Joe Torre, the chief baseball officer for MLB, determined that Marisnick’s actions warranted discipline by the league. While Torre said in a statement that he does “not believe that Jake intended to injure Jonathan,” he also said “the contact [Jake] initiated in his attempt to score violated Official Baseball Rule 6.01(i), which is designed to protect catchers from precisely this type of collision.”
The rule includes this stipulation: “The failure by the runner to make an effort to touch the plate, the runner’s lowering of the shoulder, or the runner’s pushing through with his hands, elbows or arms, would support a determination that the runner deviated from the pathway in order to initiate contact with the catcher in violation of Rule 6.01(i).”
Umpires called Marisnick out on the play, determining that he lowered his shoulder to make contact with Lucroy and strayed out of the baseline. The call was upheld after a review.
Marisnick defended his play in interviews following the game, but he also said in a Twitter post on Sunday evening that he “felt awful” and apologized profusely to Lucroy. He will appeal the suspension, allowing him to play Thursday night, and told reporters Thursday that he “would like to just talk further with Major League Baseball” about the play. He said in the Twitter post that he “made a split second decision at full speed to slide head first on the inside part of the plate."

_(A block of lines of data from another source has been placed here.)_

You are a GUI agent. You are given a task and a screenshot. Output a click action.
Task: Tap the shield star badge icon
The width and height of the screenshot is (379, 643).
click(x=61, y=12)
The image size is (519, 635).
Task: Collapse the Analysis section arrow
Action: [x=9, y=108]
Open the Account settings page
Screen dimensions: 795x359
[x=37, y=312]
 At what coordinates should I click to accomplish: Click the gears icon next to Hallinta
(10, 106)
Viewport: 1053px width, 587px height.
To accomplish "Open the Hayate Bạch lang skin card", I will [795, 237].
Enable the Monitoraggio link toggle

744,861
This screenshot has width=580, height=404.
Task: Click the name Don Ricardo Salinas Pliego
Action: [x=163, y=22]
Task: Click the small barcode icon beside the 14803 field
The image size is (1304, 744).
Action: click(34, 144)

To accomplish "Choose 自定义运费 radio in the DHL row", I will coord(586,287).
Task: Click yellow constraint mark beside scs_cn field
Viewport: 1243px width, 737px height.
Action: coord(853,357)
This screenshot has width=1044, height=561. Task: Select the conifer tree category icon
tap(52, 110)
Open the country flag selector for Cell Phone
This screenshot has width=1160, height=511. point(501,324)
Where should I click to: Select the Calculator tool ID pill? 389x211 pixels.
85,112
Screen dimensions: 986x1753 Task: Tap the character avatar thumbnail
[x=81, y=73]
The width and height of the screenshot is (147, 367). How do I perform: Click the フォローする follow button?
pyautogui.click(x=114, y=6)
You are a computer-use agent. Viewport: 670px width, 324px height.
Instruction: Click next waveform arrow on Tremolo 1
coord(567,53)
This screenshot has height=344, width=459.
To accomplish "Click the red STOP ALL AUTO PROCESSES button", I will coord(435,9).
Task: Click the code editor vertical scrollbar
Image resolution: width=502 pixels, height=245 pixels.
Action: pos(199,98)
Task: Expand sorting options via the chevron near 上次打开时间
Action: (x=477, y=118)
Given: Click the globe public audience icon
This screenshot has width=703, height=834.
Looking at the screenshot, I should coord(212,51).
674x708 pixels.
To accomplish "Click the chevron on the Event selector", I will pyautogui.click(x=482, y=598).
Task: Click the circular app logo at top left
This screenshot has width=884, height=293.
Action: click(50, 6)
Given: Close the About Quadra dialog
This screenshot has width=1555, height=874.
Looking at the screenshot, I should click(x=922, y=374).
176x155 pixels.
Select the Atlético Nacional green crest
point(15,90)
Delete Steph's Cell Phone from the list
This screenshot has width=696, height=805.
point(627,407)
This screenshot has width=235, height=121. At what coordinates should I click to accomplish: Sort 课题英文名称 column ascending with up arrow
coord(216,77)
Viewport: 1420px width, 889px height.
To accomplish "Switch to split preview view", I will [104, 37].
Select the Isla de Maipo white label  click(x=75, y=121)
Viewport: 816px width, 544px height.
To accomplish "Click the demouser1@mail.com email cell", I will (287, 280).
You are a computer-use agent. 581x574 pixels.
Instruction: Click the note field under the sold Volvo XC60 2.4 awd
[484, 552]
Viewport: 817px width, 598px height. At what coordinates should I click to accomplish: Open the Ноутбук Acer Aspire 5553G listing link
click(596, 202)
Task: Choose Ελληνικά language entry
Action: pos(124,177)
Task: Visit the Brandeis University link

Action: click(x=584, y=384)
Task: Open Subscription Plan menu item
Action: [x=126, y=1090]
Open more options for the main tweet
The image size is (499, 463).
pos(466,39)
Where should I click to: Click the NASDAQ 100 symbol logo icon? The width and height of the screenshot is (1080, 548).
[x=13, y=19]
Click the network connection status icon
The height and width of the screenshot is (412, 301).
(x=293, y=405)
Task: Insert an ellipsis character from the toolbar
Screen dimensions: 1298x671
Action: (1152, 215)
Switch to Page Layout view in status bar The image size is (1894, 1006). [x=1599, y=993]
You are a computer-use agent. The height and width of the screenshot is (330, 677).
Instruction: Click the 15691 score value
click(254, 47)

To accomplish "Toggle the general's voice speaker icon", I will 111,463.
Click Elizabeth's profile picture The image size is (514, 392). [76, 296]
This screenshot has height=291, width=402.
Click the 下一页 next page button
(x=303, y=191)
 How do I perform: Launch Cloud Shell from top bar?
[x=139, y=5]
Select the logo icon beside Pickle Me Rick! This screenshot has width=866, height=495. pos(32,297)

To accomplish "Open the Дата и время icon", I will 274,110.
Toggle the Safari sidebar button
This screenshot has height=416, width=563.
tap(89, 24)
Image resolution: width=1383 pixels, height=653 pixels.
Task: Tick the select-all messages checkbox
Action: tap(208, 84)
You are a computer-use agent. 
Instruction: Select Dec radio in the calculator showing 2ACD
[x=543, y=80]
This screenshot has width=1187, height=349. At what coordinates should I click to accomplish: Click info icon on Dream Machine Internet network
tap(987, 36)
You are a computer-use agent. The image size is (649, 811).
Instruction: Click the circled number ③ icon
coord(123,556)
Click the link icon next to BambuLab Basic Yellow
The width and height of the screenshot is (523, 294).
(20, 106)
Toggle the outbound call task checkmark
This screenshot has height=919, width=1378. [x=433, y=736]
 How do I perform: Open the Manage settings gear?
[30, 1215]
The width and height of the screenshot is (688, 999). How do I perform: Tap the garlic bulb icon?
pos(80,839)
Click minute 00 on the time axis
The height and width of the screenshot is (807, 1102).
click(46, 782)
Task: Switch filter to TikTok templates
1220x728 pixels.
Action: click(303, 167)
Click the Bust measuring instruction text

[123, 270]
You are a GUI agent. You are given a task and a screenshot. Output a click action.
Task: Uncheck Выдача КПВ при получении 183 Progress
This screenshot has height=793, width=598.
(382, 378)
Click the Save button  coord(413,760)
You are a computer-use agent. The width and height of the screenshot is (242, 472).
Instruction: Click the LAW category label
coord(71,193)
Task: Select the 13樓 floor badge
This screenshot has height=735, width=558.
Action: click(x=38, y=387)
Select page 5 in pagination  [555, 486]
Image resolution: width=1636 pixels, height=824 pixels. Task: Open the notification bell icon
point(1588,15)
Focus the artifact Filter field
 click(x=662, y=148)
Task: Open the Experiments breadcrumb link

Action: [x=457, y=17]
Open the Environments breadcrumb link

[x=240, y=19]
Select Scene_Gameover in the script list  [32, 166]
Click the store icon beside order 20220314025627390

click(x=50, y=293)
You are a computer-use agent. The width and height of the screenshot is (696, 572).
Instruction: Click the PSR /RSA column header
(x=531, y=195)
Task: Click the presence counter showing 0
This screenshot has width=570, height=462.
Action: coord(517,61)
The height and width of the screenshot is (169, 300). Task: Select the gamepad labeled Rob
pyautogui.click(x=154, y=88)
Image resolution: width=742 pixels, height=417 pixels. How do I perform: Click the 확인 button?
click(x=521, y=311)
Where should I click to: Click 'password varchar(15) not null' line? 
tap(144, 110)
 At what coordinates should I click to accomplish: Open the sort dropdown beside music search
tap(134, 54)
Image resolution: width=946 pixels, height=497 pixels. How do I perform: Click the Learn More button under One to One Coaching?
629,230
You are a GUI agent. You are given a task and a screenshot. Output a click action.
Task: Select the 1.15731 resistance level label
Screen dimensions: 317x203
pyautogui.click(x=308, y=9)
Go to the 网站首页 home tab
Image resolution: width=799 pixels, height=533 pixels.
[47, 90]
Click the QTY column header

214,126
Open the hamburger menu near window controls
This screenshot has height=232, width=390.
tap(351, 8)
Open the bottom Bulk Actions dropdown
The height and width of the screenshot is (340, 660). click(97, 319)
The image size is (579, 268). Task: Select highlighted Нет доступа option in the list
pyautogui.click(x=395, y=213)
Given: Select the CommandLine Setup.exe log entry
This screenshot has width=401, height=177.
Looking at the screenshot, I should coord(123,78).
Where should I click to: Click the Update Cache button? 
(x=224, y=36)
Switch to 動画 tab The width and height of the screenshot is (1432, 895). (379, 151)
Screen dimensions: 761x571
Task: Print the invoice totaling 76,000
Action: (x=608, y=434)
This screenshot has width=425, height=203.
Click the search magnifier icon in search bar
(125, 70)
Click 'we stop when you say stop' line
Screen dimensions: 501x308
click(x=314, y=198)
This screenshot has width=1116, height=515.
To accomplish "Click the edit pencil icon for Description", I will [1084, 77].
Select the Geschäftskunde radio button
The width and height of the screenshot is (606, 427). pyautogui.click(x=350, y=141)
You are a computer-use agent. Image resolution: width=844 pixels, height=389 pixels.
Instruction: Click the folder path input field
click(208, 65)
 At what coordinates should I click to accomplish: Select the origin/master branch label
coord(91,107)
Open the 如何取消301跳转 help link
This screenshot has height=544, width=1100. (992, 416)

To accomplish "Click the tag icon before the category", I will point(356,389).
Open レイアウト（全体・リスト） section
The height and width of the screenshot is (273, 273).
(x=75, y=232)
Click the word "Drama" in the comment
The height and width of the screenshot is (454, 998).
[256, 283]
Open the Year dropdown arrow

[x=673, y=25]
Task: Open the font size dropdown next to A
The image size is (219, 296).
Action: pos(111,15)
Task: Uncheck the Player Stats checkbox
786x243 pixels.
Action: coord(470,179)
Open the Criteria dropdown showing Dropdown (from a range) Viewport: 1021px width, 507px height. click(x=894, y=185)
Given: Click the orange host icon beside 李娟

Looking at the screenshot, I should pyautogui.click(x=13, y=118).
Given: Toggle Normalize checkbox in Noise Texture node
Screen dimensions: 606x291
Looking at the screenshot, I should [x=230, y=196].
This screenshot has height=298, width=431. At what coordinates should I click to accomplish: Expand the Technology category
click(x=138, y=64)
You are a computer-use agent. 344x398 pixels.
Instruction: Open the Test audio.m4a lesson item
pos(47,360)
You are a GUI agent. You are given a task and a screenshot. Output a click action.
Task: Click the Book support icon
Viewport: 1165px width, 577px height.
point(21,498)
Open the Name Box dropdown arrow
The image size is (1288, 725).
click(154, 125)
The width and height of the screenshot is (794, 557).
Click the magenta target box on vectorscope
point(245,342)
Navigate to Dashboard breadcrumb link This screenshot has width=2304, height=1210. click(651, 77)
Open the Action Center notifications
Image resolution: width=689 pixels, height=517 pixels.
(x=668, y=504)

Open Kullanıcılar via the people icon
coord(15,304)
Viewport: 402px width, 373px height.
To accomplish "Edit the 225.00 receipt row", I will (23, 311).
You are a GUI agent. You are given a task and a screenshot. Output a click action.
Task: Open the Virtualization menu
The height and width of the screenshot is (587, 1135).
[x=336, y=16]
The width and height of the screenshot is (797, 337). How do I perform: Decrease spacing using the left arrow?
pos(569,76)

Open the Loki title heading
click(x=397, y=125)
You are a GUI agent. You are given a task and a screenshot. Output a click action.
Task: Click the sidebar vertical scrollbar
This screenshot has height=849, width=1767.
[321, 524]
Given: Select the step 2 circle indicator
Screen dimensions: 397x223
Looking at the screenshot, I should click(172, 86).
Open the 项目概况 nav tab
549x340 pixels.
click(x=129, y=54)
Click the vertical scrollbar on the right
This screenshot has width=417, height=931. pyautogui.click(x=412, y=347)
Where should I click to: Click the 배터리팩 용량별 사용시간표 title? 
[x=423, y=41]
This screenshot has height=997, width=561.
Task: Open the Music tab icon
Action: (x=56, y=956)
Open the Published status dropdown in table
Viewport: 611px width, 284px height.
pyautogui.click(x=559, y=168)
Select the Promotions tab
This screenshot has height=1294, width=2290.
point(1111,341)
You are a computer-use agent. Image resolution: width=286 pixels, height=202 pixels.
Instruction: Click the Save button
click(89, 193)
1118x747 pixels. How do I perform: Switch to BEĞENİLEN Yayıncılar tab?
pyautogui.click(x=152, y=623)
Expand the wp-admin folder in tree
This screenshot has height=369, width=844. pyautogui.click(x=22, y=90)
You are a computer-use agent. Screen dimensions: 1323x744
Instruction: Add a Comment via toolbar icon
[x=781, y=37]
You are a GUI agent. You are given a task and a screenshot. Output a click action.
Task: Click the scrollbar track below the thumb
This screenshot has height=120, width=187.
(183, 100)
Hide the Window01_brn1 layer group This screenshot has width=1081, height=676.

“Obviously I still feel terrible about it,” Marisnick told reporters Thursday. “It was a rough couple days, just going through kind of everything that happened, kind of a chance to sit back and digest everything. I’ve seen a lot of takes on it, and obviously everybody has their own opinion, but I know deep down in my heart that I had no intent to hurt or make contact with him.”
The protection of catchers is an ongoing subject of debate. St. Louis Cardinals catcher Yadier Molina and Angels Manager Brad Ausmus, a former catcher, both called on the league to suspend Marisnick following Sunday’s game, with Molina describing it on Instagram as a “Bulls--- play!”
“I don’t fault Jake because he wasn’t hunting him, he wasn’t going after him,” said Astros Manager A.J. Hinch, also a former major league catcher. “He tried to take a step on where Lucroy was going to go, and it’s difficult in that little 1- to 3-foot circle where you’re trying to figure out going at full speed what’s going to happen. It just turned out to be an ugly play.”